**Records shown:**
***

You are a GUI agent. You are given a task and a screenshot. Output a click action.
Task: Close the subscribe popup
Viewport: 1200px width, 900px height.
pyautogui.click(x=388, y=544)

***

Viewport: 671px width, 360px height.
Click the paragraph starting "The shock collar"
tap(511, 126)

***

**Written problem:** Could you write out everything in the listing from the line containing "You are a GUI" down to the line containing "pyautogui.click(x=388, y=544)", reproducing each line without any change?

**Reply to the task:**
You are a GUI agent. You are given a task and a screenshot. Output a click action.
Task: Close the subscribe popup
Viewport: 1200px width, 900px height.
pyautogui.click(x=388, y=544)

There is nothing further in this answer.